Der hohe Stellenwert der Eigenverantwortlichkeit und Selbstständigkeit der Schüler zeigte sich auch deutlich im finnischen Unterrichtsalltag: In den in der Regel sehr kleinen Kursen (im Fremdsprachenunterricht ca. 10-15 Schüler) arbeiten die Schüler meist am eigenen Laptop, bearbeiten Aufgaben unterschiedlicher Niveaustufen und kontrollieren ihre Ergebnisse häufig selbst mit Hilfe von bereitgestellten Lösungsschlüsseln. Sowohl der Umgang zwischen Lehrern und Schülern als auch das gesamte Schulsystem basieren dabei auf Vertrauen und positiven Regeln, was laut Herrn Wahlström positiv zur Lernatmosphäre beiträgt.

Beim Lernerfolg spielt auch der Einsatz digitaler Medien eine große Rolle.
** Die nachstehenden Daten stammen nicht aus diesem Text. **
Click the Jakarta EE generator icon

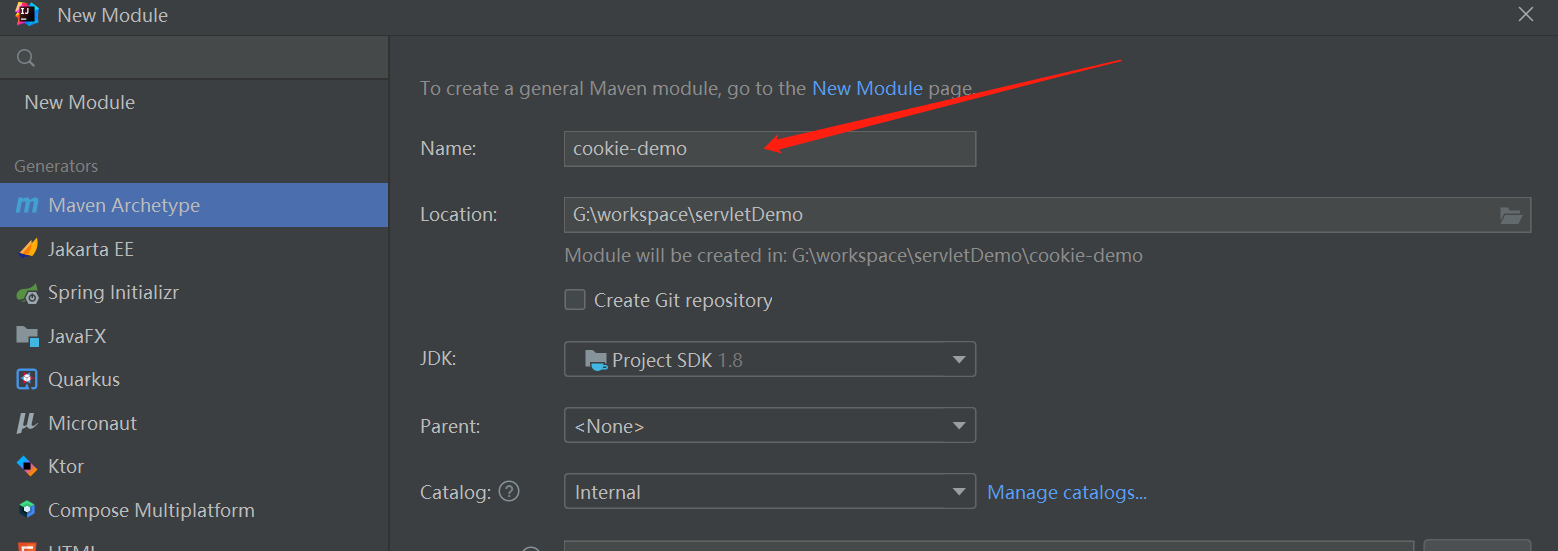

Die Tatsache, dass das Abitur in Finnland mittlerweile vollständig digitalisiert ist, d.h. am PC geschrieben wird, erklärt auch das fast komplett „papierfreie“ Arbeiten in der Oberstufe. Neben dem Einsatz einiger weniger Kursbücher werden Inhalte von den Lehrkräften in einem virtuellen Klassenzimmer in Google Classroom den Schülern zur Verfügung gestellt. Diese können hier wiederum Aufgaben bearbeiten, Hausaufgaben einreichen, deren Korrekturen einsehen, und so mit der Lehrkraft kommunizieren. Der Lehrkraft stehen als Medien im Unterricht PC, Beamer, Visualiser und Whiteboard zur Verfügung. Auf interaktive Whiteboards wurde jedoch bewusst verzichtet, da diese laut Herrn Wahlström die Eigenaktivität der Schüler nicht fördere. Die Handynutzung im Unterricht wird den Schülern grundsätzlich nicht verboten; vielmehr wird an die Vernunft der Lernenden appelliert, ihre Mobilgeräte für unterrichtlich sinnvolle Zwecke einzusetzen.

Aufgrund der sehr hohen Lerneraktivität und Eigenverantwortlichkeit der Schüler erinnerte der Unterricht am Gymnasium daher häufig an einen in Deutschland universitären Lehrstil.

Diese Aspekte, sowie der in der Gesellschaft fest verankerte hohe Stellenwert von Bildung, machen wohl einen Teil des Erfolgsrezepts der finnischen Schule aus und haben uns doch einige Impulse für unsere unterrichtliche Arbeit gegeben. Darüber hinaus wurde es uns ermöglicht, neue berufliche Kontakte aufzubauen und potenzielle Partner für zukünftige Erasmus+-Projekte zu finden.
So können sowohl wir persönlich als auch unsere Schule von diesem Aufenthalt in vielfacher Hinsicht profitieren.